Völlig überraschend hat Sepp Loibner heuer im Frühjahr seinen ORF-Job gekündigt. Der ehemalige Volkskulturchef ist nun Bauer, Waldarbeiter, Hackler - und glücklich. Auch als Professor geht er ganz neue Wege.
Raus aus der Frustzone, hinein in ein erfülltes Leben. Schweißgebadet steigt Publikumsliebling Sepp Loibner vom Traktor, klopft die Sägespäne von der Arbeitsmontur und krempelt die Ärmel weiter hoch, um die befreiende Kehrtwende in seinem Berufsleben zu demonstrieren.
„Endlich schauen meine Unterarme etwas zugleich. Die waren schon ganz verkümmert“, freut sich der ehemalige Chef der ORF-Volkskultur über aufkeimende Muskelpartien. „Ich arbeite nun weitaus mehr als früher, aber anders. Am Abend bin ich fetzenhin von der körperlichen Arbeit“.
Der Feind des Alters ist der Konjunktiv
Man darf es dem Vater von vier Kindern und bald 3-fachen Großvater glauben, der im Rackern am Acker mehr Befriedigung erlebt als zuletzt als Unterhalter auf TV-Bühnen, bei Frühschoppen und in Festzelten. „Ich bin als Schepfer aufgewachsen und nicht als Zirkuspferd“, argumentiert der Weststeirer seinen für viele überraschenden Schlussstrich nach 34 Jahren im ORF Landesstudio Steiermark.
„Noch immer reden mich Leute darauf an, warum ich diesen Traumjob aufgeben habe. Doch noch mehr Leute äußern ähnliche Sehnsüchte. Sie würden es mir gerne nachmachen, aber sie trauen sich nicht oder haben nicht die Möglichkeiten. Der Feind des Alters ist der Konjunktiv. Für mich gibt es kein hätte, wäre, würde, sondern ich gönne mir JETZT mein Leben“.
„Es fiel mir schwer, auf Kommando zu unterhalten“
Der Moderator hat die Bremse gezogen, bevor der Arbeitsfrust lange vor der Pensionierung krank macht. „Mit dem 50er ist die Watschn gekommen. Es fiel mir schwer, auf Kommando zu unterhalten. Körper und Seele revoltierten, ich wollte nicht mehr aus dem Bett, unter der Dusche drehte sich mein Magen. Das wollte ich nicht mehr länger mitmachen“.

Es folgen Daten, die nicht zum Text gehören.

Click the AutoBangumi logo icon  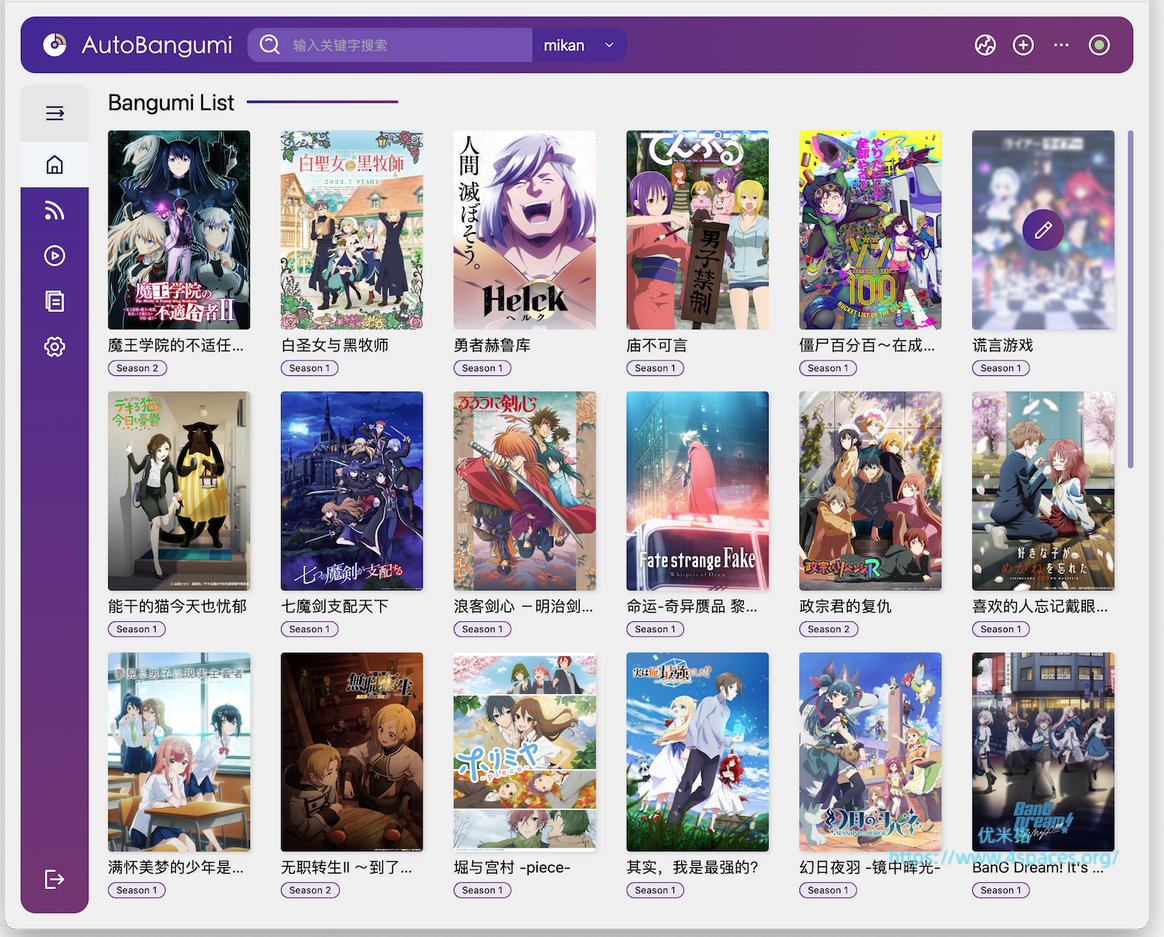[x=55, y=45]
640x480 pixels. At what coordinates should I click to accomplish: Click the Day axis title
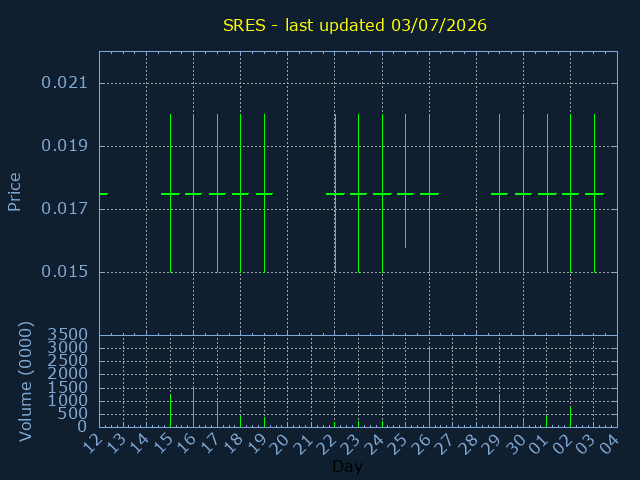pyautogui.click(x=347, y=467)
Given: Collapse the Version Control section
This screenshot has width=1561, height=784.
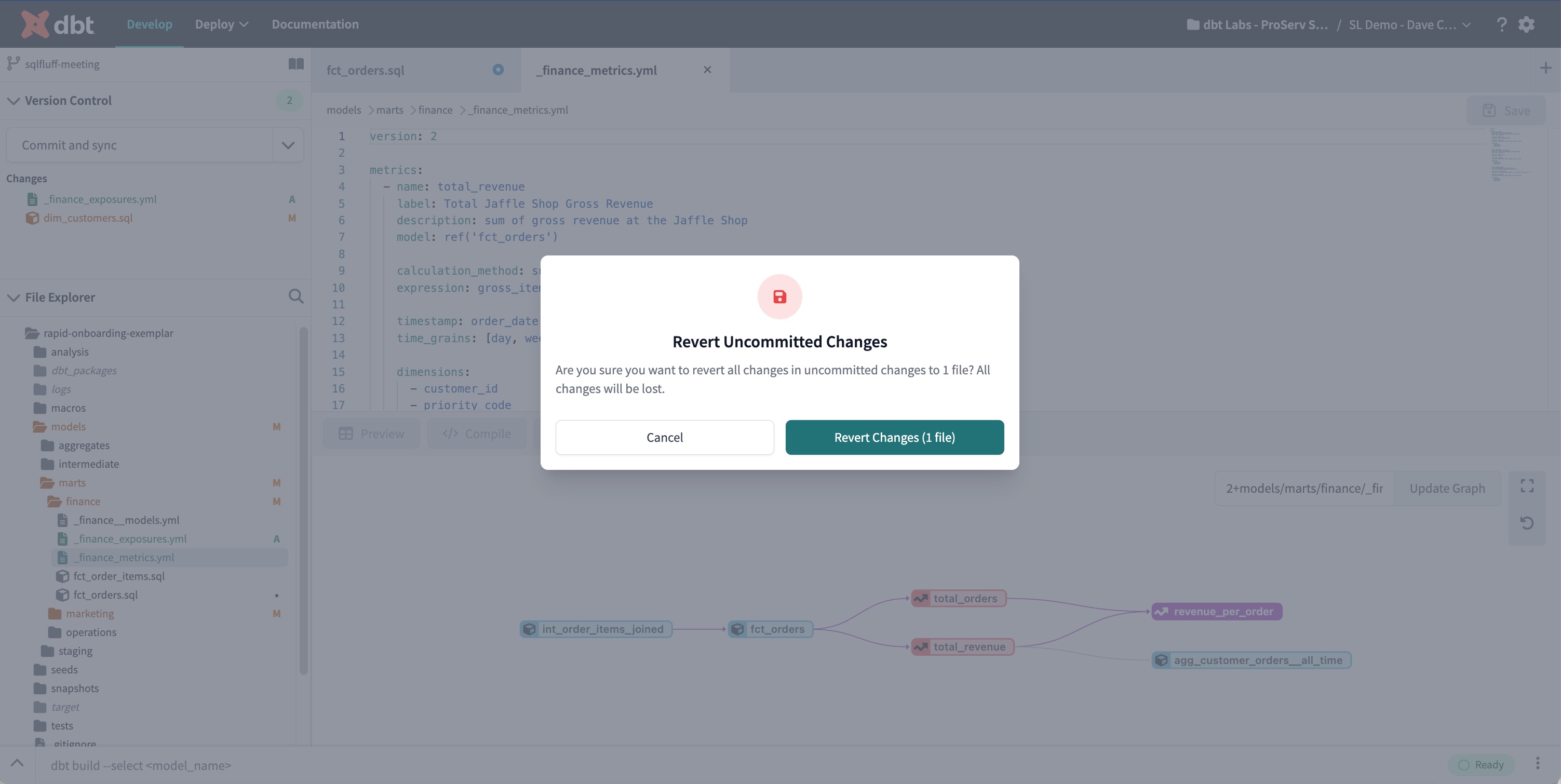Looking at the screenshot, I should click(14, 101).
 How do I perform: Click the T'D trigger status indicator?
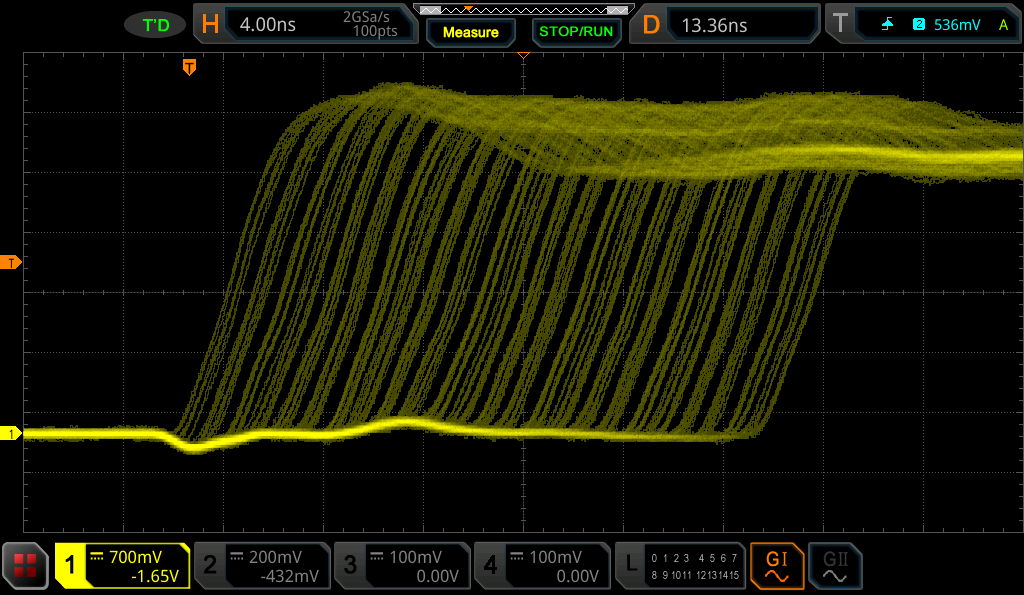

Aus dieser Selbstdiagnose stellte Loibner ganz bewusst Zeitwohlstand über Güterwohlstand. „Natürlich verdiene ich nicht mehr das, was ich beim ORF verdient habe. Im letzten Monat waren es nur ein paar Hundert Euro, aber mein Dienstleisterjob muss sich erst einspielen“, schmunzelt er. Er hilft mal beim Maschinenring aus, schlägert Holz oder geht auf die Alm als Kellner. „Meine Frau und ich waren immer fleißig, sind schuldenfrei und leben bescheiden.“
Diese bescheidene, bodenständige Einstellung disharmoniert auf den ersten Blick mit dem jüngst verliehenen Professorentitel. “Das glauben viele, dass mir den Professorentitel zum ORF-Abschied nachgeschmissen wurde. Professor wird man nicht fürs Witze erzählen", schmunzelt Neo-Professor Loibner über das fundamentale Missverständnis.
Professor und Reiseleiter
„Es gelten strenge Kriterien, das Prüfverfahren braucht nach Vorschlag eines Vorgesetzten eineinhalb Jahre und durchläuft bis zum Bundespräsidenten drei Instanzen. Allein das Zusammentragen der wissenschaftlichen Dokumentationen hat Monate in Anspruch genommen“, betont der Buchautor.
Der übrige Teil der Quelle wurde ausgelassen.